▶ [Problem set]:
a. Using the passage on attestation events and postmortems, decide whether each statement agrees with it: (i) postmortems and attestation events share a metadata schema by design; (ii) the eleven eval-gap-scorer-drift tags came from eleven incidents; (iii) the team committed an architecture investment to a more aggressive PR-time gate. For each, answer yes or no and quote the deciding words.
b. Recast the paragraph of the passage on attestation events and postmortems that begins "The first time we tried to fold" as a bulleted list that keeps its main facts.
c. According to the passage on attestation events and postmortems, what was the actual quarter-over-quarter incident pattern?

▶ [Provided passage]:

The attestation job produced events that looked structurally similar to postmortems but answered a different question. A postmortem documents an incident that reached production, the proximate trigger, the contributing factors, and the action items the team agreed to. An attestation event documents a contract whose manifest has changed, the hash diff that triggered the change, the resolution path the PR author took, and the carry-forward signal if any. The two artefacts share a metadata schema by accident more than by design: both have a date, an actor, a description, and a closing decision. They do not share a meaning. A postmortem is an incident retrospective on something that happened in production; an attestation event is an artefact retrospective on something that happened in the corpus before it could reach production. Treating them as instances of the same class produces a retrospective that double-counts the contract corpus's quality discipline against itself.
The first time we tried to fold the attestation events into the postmortem ledger, in the quarter before the Friday meeting I described above, the contributing-factor count for eval-gap-scorer-drift came out higher than any of the actual incident contributing factors. The team treated the count as a signal that scorer drift was the quarter's biggest problem and committed an architecture investment to a more aggressive PR-time gate. The investment was real engineering time, and the gate was probably an improvement, but the underlying signal was misread: the eleven eval-gap-scorer-drift tags in the count had come from eleven attestation events, not eleven incidents, and the attestation job was already catching the drift at PR time before any of those events could become incidents. The architecture commitment had been made against the successful operation of the attestation system. The actual quarter-over-quarter incident pattern, which was a slow rise in retrieval-precision incidents on long-tail queries, did not make the top three because the count was contaminated.

Records from a data source
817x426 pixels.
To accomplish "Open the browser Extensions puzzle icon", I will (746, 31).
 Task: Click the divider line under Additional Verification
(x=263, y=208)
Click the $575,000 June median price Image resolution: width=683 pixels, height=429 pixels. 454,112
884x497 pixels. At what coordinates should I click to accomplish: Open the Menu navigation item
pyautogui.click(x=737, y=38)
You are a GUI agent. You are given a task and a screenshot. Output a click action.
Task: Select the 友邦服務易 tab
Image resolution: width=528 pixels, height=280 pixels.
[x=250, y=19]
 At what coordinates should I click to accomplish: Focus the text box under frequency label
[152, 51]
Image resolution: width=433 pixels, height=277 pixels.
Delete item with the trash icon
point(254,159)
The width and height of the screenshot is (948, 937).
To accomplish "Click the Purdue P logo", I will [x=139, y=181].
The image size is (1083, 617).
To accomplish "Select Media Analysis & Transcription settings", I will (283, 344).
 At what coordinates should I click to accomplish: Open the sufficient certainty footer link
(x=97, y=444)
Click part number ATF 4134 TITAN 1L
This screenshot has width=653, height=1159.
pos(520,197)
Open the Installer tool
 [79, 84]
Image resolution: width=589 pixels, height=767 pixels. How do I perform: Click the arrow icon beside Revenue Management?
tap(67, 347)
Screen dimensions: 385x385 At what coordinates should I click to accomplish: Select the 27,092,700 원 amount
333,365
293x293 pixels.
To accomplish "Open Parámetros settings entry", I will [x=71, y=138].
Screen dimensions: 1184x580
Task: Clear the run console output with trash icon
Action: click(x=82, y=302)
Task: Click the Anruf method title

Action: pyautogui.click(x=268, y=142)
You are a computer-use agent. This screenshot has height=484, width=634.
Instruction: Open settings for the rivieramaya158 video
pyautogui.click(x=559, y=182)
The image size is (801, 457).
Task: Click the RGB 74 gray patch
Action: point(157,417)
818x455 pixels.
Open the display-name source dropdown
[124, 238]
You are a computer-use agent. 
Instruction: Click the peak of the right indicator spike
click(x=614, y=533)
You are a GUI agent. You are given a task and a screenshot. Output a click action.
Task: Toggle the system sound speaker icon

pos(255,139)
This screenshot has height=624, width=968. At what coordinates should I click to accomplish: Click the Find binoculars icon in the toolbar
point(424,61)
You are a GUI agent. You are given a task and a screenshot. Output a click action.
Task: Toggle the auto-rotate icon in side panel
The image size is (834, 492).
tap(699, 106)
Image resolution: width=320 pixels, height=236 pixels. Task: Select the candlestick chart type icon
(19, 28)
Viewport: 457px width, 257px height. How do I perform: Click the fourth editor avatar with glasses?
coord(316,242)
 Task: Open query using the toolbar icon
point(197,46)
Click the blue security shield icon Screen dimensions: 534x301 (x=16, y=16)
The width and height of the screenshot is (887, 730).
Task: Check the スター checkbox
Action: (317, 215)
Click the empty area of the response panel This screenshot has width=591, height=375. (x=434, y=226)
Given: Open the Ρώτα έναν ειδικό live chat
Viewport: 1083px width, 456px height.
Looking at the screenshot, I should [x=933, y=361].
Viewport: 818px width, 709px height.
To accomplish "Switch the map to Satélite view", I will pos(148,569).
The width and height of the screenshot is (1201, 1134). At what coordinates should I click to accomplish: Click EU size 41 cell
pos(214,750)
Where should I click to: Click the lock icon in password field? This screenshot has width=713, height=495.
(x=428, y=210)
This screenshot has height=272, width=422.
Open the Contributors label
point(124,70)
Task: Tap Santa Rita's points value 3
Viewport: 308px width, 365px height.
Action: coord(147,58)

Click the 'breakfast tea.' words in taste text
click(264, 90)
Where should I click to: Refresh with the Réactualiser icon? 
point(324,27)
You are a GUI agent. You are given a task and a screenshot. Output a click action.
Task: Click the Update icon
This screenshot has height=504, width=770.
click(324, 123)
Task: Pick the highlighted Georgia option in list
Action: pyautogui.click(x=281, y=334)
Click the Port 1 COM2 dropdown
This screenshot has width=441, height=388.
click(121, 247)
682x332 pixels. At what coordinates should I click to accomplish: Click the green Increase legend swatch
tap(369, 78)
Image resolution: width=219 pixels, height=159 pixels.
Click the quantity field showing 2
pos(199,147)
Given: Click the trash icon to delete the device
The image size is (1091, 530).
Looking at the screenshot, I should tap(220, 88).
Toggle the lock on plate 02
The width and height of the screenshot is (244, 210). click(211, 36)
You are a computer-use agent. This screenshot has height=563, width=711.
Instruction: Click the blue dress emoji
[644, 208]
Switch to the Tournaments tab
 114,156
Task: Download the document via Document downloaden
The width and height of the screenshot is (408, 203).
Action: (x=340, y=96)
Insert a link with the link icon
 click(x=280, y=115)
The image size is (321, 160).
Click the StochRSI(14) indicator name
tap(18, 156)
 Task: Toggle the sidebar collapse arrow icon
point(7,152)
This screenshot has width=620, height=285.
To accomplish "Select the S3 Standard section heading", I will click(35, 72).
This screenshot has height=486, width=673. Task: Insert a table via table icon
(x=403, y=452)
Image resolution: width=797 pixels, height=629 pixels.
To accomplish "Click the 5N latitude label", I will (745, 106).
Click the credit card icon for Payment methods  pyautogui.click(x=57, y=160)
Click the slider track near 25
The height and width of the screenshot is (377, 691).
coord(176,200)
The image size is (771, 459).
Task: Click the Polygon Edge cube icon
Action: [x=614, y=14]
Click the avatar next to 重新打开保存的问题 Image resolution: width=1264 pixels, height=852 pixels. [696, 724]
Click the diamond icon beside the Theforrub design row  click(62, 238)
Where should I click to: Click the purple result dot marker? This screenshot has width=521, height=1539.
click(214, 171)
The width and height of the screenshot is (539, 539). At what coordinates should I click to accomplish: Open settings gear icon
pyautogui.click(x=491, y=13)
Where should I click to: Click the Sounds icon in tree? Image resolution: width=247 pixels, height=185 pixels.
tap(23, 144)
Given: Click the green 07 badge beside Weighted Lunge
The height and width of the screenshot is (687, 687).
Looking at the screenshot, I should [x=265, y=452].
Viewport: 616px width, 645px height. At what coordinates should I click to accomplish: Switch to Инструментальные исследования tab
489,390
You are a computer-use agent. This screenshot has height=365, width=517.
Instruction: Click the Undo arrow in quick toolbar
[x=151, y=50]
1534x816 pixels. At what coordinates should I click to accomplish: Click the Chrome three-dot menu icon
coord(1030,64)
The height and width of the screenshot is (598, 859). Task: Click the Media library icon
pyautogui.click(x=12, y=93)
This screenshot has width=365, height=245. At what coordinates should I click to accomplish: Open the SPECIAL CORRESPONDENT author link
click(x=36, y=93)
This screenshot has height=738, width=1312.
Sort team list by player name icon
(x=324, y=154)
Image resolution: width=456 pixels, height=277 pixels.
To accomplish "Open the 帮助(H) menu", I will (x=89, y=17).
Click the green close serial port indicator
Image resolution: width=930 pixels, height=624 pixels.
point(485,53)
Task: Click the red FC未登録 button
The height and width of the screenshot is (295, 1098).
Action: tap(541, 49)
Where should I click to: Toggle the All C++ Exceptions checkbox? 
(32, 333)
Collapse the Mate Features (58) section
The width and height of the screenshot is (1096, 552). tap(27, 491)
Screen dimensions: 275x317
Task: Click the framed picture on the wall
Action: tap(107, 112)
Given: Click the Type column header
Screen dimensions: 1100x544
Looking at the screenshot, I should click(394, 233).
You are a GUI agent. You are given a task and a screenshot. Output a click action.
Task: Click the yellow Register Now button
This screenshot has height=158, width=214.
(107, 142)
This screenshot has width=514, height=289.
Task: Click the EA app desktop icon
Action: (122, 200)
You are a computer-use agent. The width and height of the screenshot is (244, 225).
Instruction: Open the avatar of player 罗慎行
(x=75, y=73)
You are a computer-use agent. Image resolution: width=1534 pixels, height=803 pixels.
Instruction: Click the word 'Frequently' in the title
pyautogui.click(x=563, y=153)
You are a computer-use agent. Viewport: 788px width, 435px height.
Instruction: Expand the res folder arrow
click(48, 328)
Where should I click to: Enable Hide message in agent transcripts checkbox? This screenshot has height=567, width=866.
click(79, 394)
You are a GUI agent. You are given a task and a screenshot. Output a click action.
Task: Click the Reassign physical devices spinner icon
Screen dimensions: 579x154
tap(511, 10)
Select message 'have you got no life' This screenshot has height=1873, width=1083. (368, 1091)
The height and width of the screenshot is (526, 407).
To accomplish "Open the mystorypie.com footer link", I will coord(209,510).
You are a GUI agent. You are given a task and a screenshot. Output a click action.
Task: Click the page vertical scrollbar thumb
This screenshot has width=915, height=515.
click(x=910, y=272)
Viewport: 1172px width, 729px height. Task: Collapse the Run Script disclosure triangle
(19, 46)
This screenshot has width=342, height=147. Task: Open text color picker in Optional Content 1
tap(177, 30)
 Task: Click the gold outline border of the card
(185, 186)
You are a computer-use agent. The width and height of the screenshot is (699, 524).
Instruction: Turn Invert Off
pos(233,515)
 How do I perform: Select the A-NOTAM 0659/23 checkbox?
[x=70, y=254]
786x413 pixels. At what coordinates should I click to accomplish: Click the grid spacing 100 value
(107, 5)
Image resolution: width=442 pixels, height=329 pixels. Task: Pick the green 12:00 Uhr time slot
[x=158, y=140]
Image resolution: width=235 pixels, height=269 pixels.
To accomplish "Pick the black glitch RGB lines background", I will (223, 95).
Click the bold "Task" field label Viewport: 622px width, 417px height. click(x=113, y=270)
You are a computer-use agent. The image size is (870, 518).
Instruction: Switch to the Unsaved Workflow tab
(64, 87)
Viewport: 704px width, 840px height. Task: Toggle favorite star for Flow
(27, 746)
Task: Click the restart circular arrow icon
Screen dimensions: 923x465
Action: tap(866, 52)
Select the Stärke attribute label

▶ [Per-task answers]:
a.
(i) No: "The two artefacts share a metadata schema by accident more than by design"
(ii) No: "the eleven eval-gap-scorer-drift tags in the count had come from eleven attestation events, not eleven incidents"
(iii) Yes: "committed an architecture investment to a more aggressive PR-time gate"

b.
- Attestation events were first folded into the postmortem ledger in the quarter before the Friday meeting.
- The contributing-factor count for eval-gap-scorer-drift came out higher than any actual incident contributing factor.
- The team read this as showing that scorer drift was the quarter's biggest problem. It committed an architecture investment to a more aggressive PR-time gate.
- The investment took real engineering time, and the gate was probably an improvement, but the signal was misread.
- The eleven eval-gap-scorer-drift tags came from eleven attestation events, not eleven incidents. The attestation job was already catching the drift at PR time.
- The commitment was made against the successful operation of the attestation system.
- The actual incident pattern was a slow rise in retrieval-precision incidents on long-tail queries. It did not make the top three because the count was contaminated.

c. The pattern was a slow rise in retrieval-precision incidents on long-tail queries.